Die Aufführung dieses Stücks so wie auch wahrscheinlich jene von Shakespear’s Julius Cäsar verdankt Mannheim dem Verfasser des goldnen Kalbes*, und man schmeichelt sich mit der Hoffnung, demselben ins künftige noch mehr in theatralischer Hinsicht zu verdanken. Bei dem Einflusse eines solchen Mannes kann die Bühne nur gewinnen.

The Unknown.

Apparat

Generalvermerk

siehe Generalvermerk Aufführungsbesprechung Mannheim: „Julius Cäsar“ von William Shakespeare am 28. Januar und „Zaire“ von Christian Ernst Graf von Benzel-Sternau nach Voltaire am 17. Februar 1811 in Mannheim (Teil 1/2)

Entstehung

Überlieferung

  • Textzeuge: Badisches Magazin, Jg. 1, Nr. 8 (8. März 1811), S. 31–32

    Einzelstellenerläuterung

    • „heftigen Wortwechsel mit Brutus“Szene IV/3.
    • „ersten Erscheinung des Geistes“Szene IV/3.
    • „den Geist zum … Brutus sich entleibt,“Szene V/5.
    • „Worte Schillers an Göthe :“Friedrich von Schiller, An Göthe als er den Mahomet von Voltaire auf die Bühne brachte; vgl. Gedichte, hg. von Norbert Oellers, Weimar 1982 (Schillers Werke, Bd. II/1), S. 404 (Z. 101–102) und 406 (Z. 104–108).

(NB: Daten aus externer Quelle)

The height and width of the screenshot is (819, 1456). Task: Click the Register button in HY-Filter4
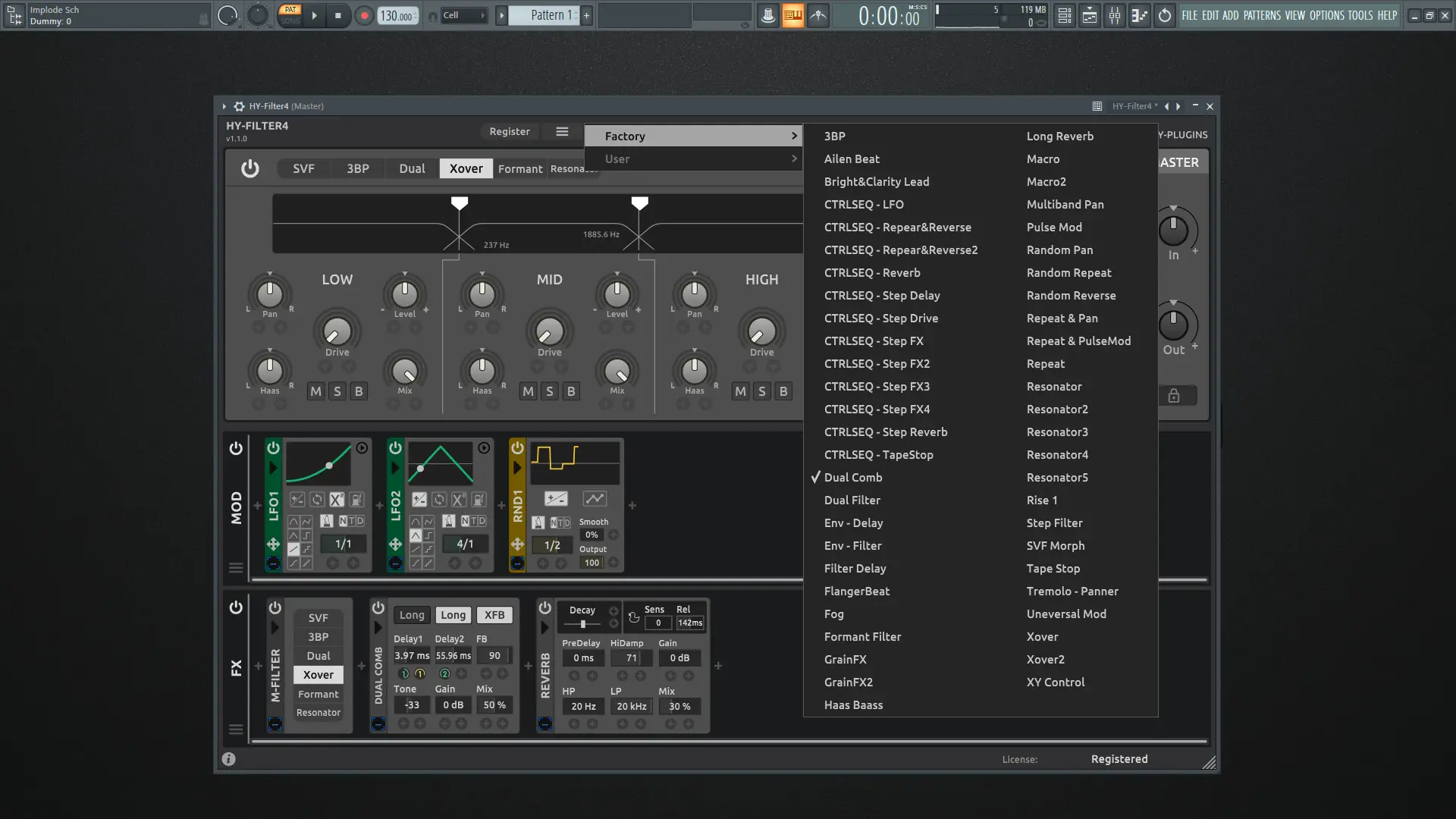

Dusch läßt hier, in der er seyn aus werden geändert hat, drei Verse aus.
    • „Herkules nimmt sich … Spinnrocken einer Omphale.“Anspielung auf den Mythos, wonach Herkules drei Jahre der Omphale dienen und für sie spinnen mußte.
    • „Verfasser des goldnen Kalbes“Karl Christian Ernst Graf von Benzel-Sternau wurde durch seinen vierbändigen Roman Das goldene Kalb (Gotha 1802–1804) bekannt. Offensichtlich gab es in Mannheim Gerüchte, Benzel würde Intendant des Theaters werden; vgl. den Brief von C. M. v. Weber an G. Weber vom 22. März 1811: Wenn Penzel Intendant würde, das wäre ein Freßen für uns, da käme ich vielleicht nach M:.